In conclusion, addressing family grief at end of life requires a proactive, structured approach that combines education, emotional support, and community connection. The proposed support group intervention, grounded in theoretical frameworks and evidence-based practices, seeks to improve families’ acceptance of death, support their emotional well-being, and foster resilience. Post-program evaluation will determine its impact and guide future enhancements, aiming to integrate this supportive model into standard hospice care practices.
References
- Ferrell, B. (2015). Structure and processes of care. In B. Ferrell, N. Coyle, & J. A. Paice (Eds.), Oxford textbook of palliative nursing (pp. 45-67). Oxford University Press.
- Green, L. W., & Kreuter, M. W. (2005). Health program planning: An educational and ecological approach. McGraw-Hill.
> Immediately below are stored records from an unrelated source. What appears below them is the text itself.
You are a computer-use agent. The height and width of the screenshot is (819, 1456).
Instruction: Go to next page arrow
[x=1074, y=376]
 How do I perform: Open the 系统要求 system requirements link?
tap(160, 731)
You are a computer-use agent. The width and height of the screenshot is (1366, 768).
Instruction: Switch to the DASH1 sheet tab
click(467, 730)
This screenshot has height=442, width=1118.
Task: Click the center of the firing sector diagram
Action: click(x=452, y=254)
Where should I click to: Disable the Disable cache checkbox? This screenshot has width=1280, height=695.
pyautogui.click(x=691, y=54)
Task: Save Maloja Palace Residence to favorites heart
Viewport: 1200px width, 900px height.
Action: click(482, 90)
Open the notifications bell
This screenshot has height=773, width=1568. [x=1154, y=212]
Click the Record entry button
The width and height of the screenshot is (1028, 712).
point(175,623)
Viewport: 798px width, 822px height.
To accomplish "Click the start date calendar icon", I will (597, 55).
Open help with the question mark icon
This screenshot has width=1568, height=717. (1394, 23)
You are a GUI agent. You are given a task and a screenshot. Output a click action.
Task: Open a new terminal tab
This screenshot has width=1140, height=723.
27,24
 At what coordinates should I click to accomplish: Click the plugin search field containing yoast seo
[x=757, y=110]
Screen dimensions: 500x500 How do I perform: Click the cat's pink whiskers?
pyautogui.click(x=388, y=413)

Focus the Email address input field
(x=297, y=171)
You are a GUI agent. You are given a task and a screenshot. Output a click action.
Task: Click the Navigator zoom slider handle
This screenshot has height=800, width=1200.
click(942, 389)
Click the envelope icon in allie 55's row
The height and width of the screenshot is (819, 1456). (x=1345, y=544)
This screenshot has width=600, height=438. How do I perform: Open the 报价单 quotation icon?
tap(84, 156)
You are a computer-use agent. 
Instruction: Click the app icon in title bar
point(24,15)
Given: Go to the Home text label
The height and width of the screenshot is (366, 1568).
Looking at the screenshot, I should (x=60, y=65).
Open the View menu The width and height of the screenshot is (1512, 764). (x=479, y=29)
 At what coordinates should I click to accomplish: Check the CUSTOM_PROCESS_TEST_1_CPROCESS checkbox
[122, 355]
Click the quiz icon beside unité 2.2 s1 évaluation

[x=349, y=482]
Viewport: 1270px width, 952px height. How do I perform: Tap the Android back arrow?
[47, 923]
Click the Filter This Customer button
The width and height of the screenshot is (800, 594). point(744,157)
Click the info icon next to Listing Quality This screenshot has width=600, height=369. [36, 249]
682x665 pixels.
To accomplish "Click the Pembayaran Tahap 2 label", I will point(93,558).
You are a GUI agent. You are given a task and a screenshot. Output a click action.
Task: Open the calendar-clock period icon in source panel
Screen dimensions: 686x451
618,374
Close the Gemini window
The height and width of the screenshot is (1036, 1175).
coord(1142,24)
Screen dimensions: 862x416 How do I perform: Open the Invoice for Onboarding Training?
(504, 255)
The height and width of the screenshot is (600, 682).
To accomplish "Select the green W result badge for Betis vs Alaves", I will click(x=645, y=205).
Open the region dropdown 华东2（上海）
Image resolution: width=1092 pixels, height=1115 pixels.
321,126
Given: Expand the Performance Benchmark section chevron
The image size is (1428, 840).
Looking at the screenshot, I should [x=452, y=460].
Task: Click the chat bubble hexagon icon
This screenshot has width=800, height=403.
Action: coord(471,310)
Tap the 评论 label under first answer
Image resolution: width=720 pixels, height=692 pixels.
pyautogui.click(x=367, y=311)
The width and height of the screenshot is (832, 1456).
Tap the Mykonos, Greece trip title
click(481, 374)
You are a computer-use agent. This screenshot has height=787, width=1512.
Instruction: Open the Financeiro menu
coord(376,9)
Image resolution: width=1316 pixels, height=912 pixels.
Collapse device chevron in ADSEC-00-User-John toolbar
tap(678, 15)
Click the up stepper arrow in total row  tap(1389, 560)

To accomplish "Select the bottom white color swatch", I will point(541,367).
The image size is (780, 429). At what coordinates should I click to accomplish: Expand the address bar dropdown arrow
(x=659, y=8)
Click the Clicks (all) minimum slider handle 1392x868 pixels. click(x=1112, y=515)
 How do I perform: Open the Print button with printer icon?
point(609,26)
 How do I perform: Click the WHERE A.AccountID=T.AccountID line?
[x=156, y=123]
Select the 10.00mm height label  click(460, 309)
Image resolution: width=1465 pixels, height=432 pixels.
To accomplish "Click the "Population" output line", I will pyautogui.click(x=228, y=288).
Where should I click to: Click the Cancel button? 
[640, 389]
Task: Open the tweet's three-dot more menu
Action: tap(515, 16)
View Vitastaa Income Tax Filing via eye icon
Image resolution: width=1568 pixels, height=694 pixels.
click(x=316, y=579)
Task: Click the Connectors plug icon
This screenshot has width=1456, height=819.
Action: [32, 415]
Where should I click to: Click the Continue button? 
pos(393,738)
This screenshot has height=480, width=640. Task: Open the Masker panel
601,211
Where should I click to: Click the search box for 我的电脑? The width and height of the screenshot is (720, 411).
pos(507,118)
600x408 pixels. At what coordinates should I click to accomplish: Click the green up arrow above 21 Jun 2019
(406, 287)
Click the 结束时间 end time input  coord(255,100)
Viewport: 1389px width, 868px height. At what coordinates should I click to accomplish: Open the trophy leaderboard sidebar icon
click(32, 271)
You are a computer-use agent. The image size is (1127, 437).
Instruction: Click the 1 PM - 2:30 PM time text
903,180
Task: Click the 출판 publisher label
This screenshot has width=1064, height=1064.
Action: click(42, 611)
- Hudson, P., Trauer, T., Kelly, B., O’Connor, M., Thomas, K., Zordan, R., & Summers, M. (2014). Reducing the psychological distress of family caregivers of home-based palliative care patients: Long-term effects from a randomized controlled trial. Psycho-Oncology, 24(1), 19–24.
- Lazarus, R. S., & Folkman, S. (1984). Stress, appraisal, and coping. Springer Publishing Company.
- Mor, V., & Teno, J. M. (2016). Regulating and paying for hospice and palliative care: reflections on the Medicare hospice benefit. Journal of Health Politics, Policy and Law, 41(4), 697–716.
- Roy, C. (2009). The Roy adaptation model (3rd ed.). Prentice Hall.
- Hudson, P., Trauer, T., Kelly, B., O’Connor, M., Thomas, K., Zordan, R., & Summers, M. (2014). Reducing the psychological distress of family caregivers of home-based palliative care patients: Long-term effects from a randomized controlled trial. Psycho-Oncology, 24(1), 19–24.
- In Ferrell, B., Coyle, N., & Paice, J. A. (2015). Oxford textbook of palliative nursing. Oxford University Press.
- Hudson, P., Trauer, T., Kelly, B., O’Connor, M., Thomas, K., Zordan, R., & Summers, M. (2014). Psycho-Oncology, 24(1), 19–24.
- Werner, C. A., & Zabora, J. (2017). Challenges to family caregiving at the end of life. Journal of Hospice & Palliative Nursing, 19(2), 165-171.